» Instructions:
(1) From the abstract on tamoxifen and fatty liver, output the passage starting at "Tamoxifen treatment for" and ending at "breast cancer patients.".
(2) Answer these questions from the abstract on tamoxifen and fatty liver:
(a) How many breast cancer patients did the study include?
(b) Which department and school are listed for the study?
(c) What liver/spleen ratio do the authors suggest as the criterion for recommending liver biopsy?
BEGIN Document excerpt
Tamoxifen treatment for breast cancer may result in fatty liver. - GreenMedInfo Summary
Unrecognized hepatic steatosis and non-alcoholic steatohepatitis in adjuvant tamoxifen for breast cancer patients.
Oncol Rep. 2000 Nov-Dec;7(6):1299-304. PMID: 11032933
Department of Radiology, Kochi Medical School, Oko-cho, Nankoku 783-8505, Japan. email@example.com
Adjuvant tamoxifen has become the treatment of choice against estrogen receptor-positive breast cancer. Adverse effects are rarely observed and since symptoms of hepatic steatosis, non-alcoholic steatohepatitis and cirrhosis are usually negligible, such effects are not well characterized despite large cohort studies of adjuvant tamoxifen. This issue remains to be systematically studied. The present study consisted of 136 breast cancer patients treated with or without tamoxifen. Patients had laboratory tests once each month and underwent abdominal computed tomography (CT) annually for 5 years. The extent of hepatic steatosis was assessed by CT as the liver/spleen ratio. While receiving adjuvant tamoxifen, 40 of 105 patients developed hepatic steatosis (liver/spleen ratio<0.9) without obvious changes in body mass index. Twenty-one had a liver spleen ratio of<0.5, whereas none of the 31 patients treated without tamoxifen had a ratio<0.9 or<0.5 (p<0.0001 and p<0.0001, respectively). Hepatic steatosis was recognized in 35 of the 40 patients within the first 2 years of receiving adjuvant tamoxifen and 21 of the 40 had increased transaminase levels. Liver biopsy revealed NASH in 6 of 7 patients among the 21 with a liver/spleen ratio of<0.5. A subset of individuals given adjuvant tamoxifen developed progressive hepatic steatosis without significant changes in the body mass index. We suggest a liver/spleen ratio of<0.5 as a criterion upon which liver biopsy should be recommended since NASH frequently occurred in such patients.
END Document excerpt
BEGIN Dataset excerpts
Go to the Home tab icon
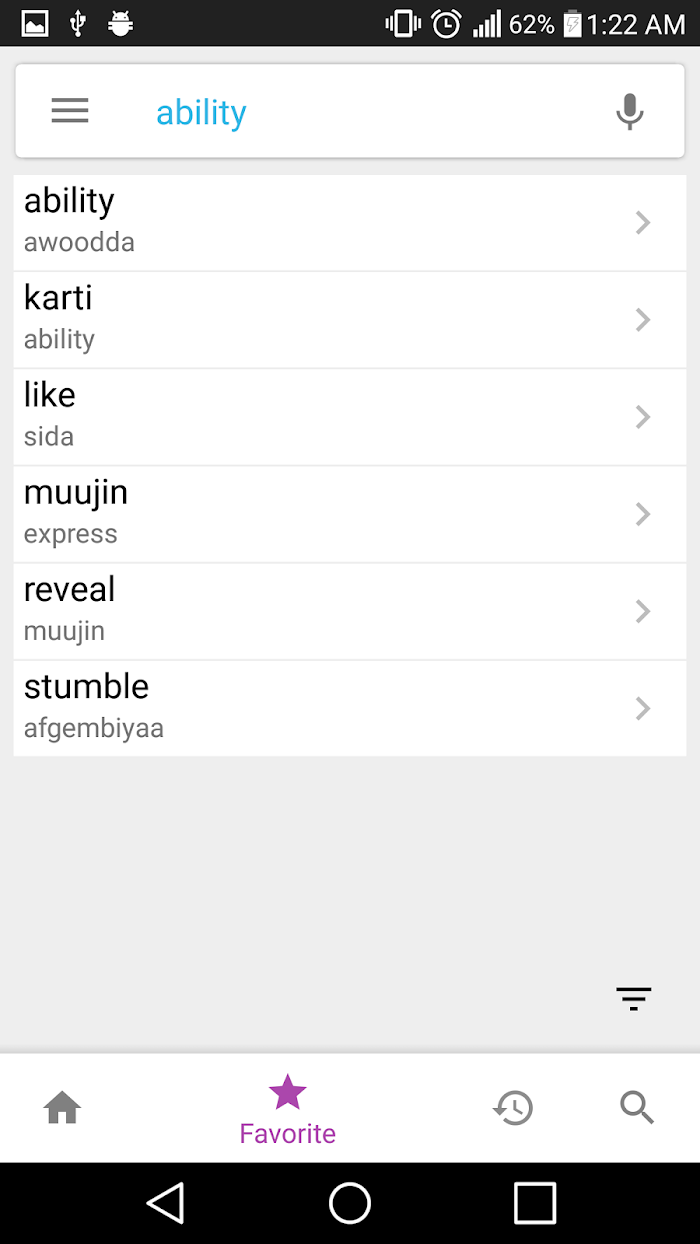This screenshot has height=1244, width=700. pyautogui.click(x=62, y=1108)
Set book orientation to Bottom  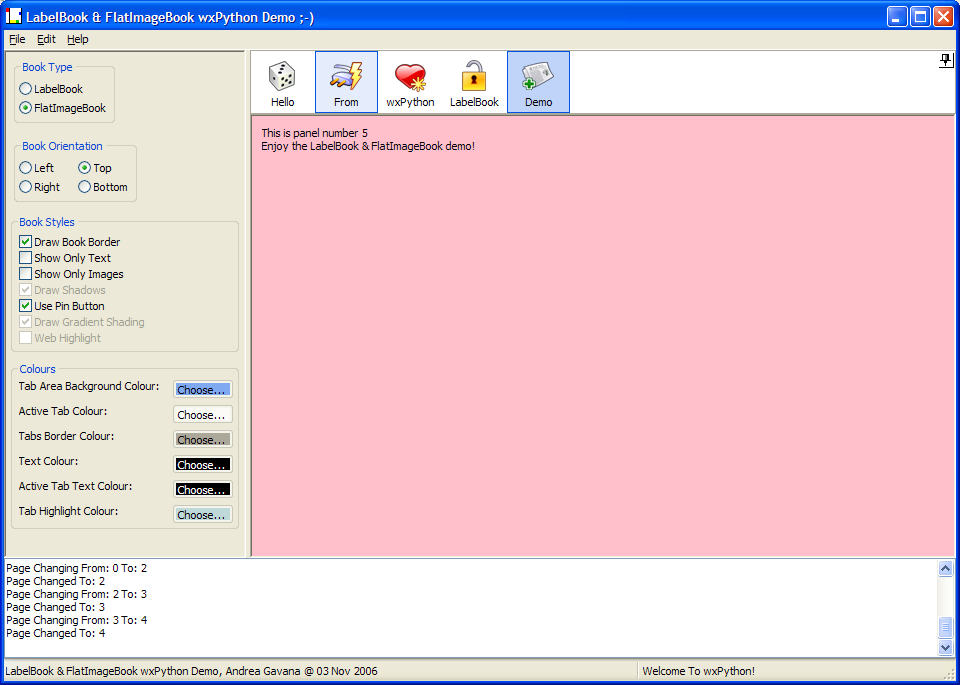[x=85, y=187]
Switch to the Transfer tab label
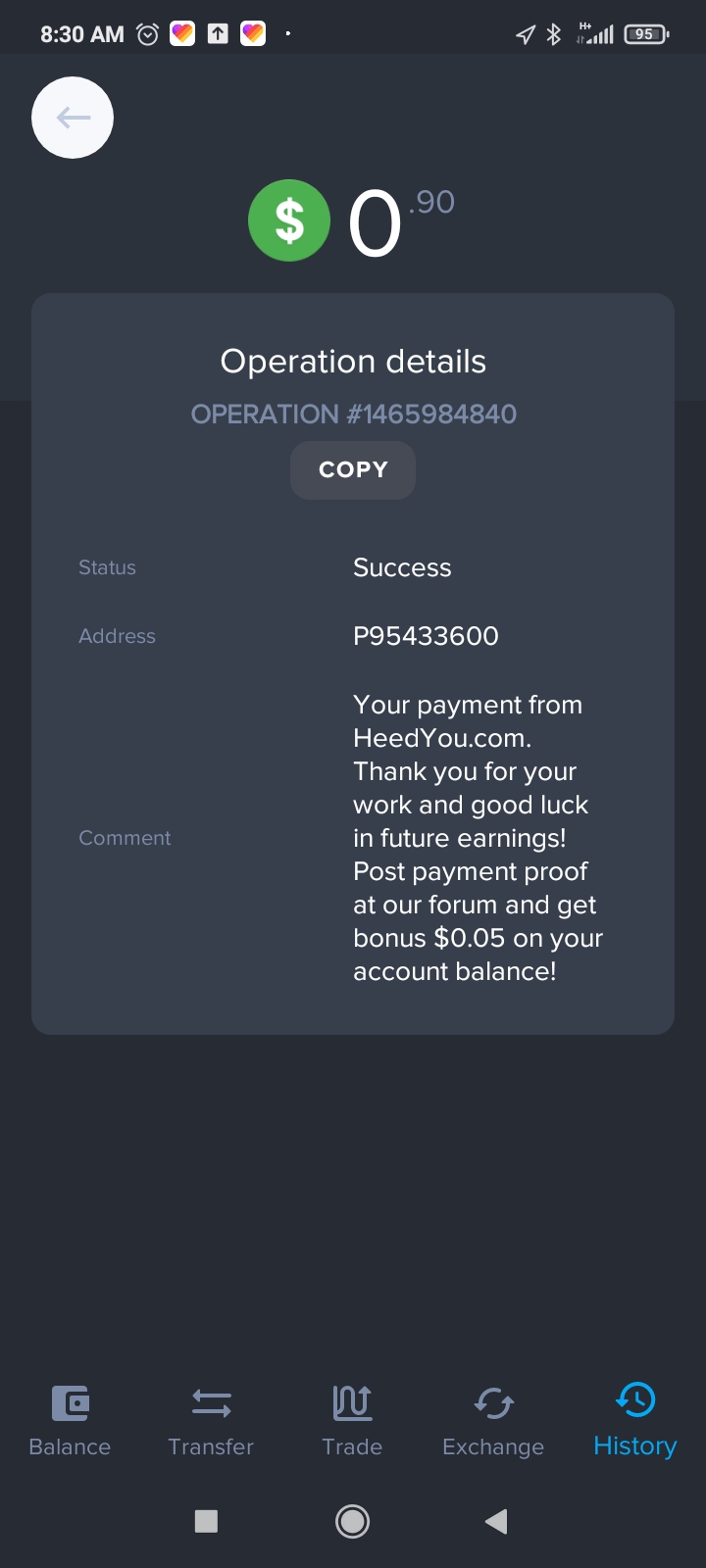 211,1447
END Dataset excerpts
» Response list:
(1)
Tamoxifen treatment for breast cancer may result in fatty liver. - GreenMedInfo Summary
Unrecognized hepatic steatosis and non-alcoholic steatohepatitis in adjuvant tamoxifen for breast cancer patients.

(2)
(a) 136
(b) Department of Radiology, Kochi Medical School
(c) A liver/spleen ratio of <0.5